Do you remember being 10 years old and falling in love for the first time? Or, if you’ve just made a blockbuster superhero movie, what is the logical next step in your career?

Filmmaker Taika Waititi goes back to what he knows, namely, wry comedies sprinkled with dramatic turning points for young characters. In Eagle vs. Shark (2007), he followed the courtship between two young adults (Loren Horsley and Jemaine Clement) who often engaged in juvenile behavior. In Boy (2010), he followed the titular kid who attempts to bond with his long-absent father. In Hunt for the Wilderpeople (2016), he followed a runaway youngster who has not bonded with his foster father.

In Jojo Rabbit, adapted by Waititi from Caging Skies, a novel by Christine Leunens, the filmmaker follows Jojo Betzler (Roman Griffin Davis), a 10-year-old boy whose family has been torn apart by the rise of Hitler. Jojo’s loving mother Rosie (Scarlett Johansson) remains with him in Germany. She is devoted and loving, and will not hold back from defending her precious child against all enemies, even if he has become a lover of Hitler.

As the opening scene demonstrates, young Jojo has fallen in love for the first time. He questions his mother and is starting to rebel, so his sole object of affection is Adolph Hitler (Taika Waititi), or, rather, his perception of what Hitler must be like, in the absence of his own father (or any other influential adult male) from the scene.

Of course, Waititi also has a sense of dry humor that has been best showcased in his collaborations with Jemaine Clement (especially in What We Do in the Shadows), and so it’s no wonder that his movie begins with a cracked scene between Jojo and how he wishes his idol might behave in private. This, along with other early scenes, where Sam Rockwell and Rebel Wilson at a training camp for Hitler Youth, set up Jojo Rabbit to be an absurdist comedy.

It is that, but Waititi’s humor is more apt to make one smile at its clever take on life and the people who wander through it without ever realizing how ridiculous they behave, rather than laugh out loud at a basic pratfall or stupid gesture. I often smiled and sometimes laughed out loud at the things people say and/or do in the film, though its occasional earnestness can become overwrought.

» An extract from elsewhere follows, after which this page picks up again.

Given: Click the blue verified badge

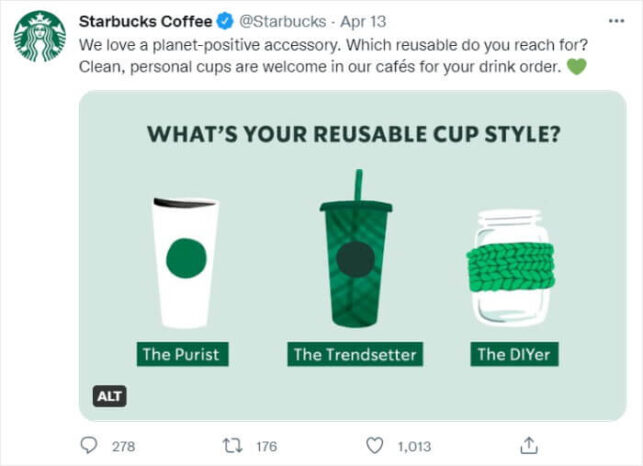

After the opening set-up concludes, Jojo soon discovers a Jewish girl (portrayed, very finely, by Thomasin McKenzie) hiding in the attic. That in itself draws quick mental comparisons to The Diary of Anne Frank, and weighs upon the new film with dramatic ripples that are impossible to dismiss entirely. Still, the story moves forward with alacrity to explore the relationships that develop between people who live in a constant state of fear.

The setting and the characters make Jojo Rabbit the most ambitious and challenging film yet from Taikaka Waititi. Much pleasure can be derived therefrom, and I will readily admit that the selection of a certain song at a certain point, after much has happened, brought me to tears.

As much as anything, this is a story and a film that will remind viewers of other horrible tragedies that have struck huge swathes of mankind, while also offering the perhaps overly-optimistic thought that things will get better. Maybe so, Jojo, maybe so.

The film enjoyed its U.S. premiere at Fantastic Fest in Austin, Texas. It opens in select Dallas theaters on Friday, November 1.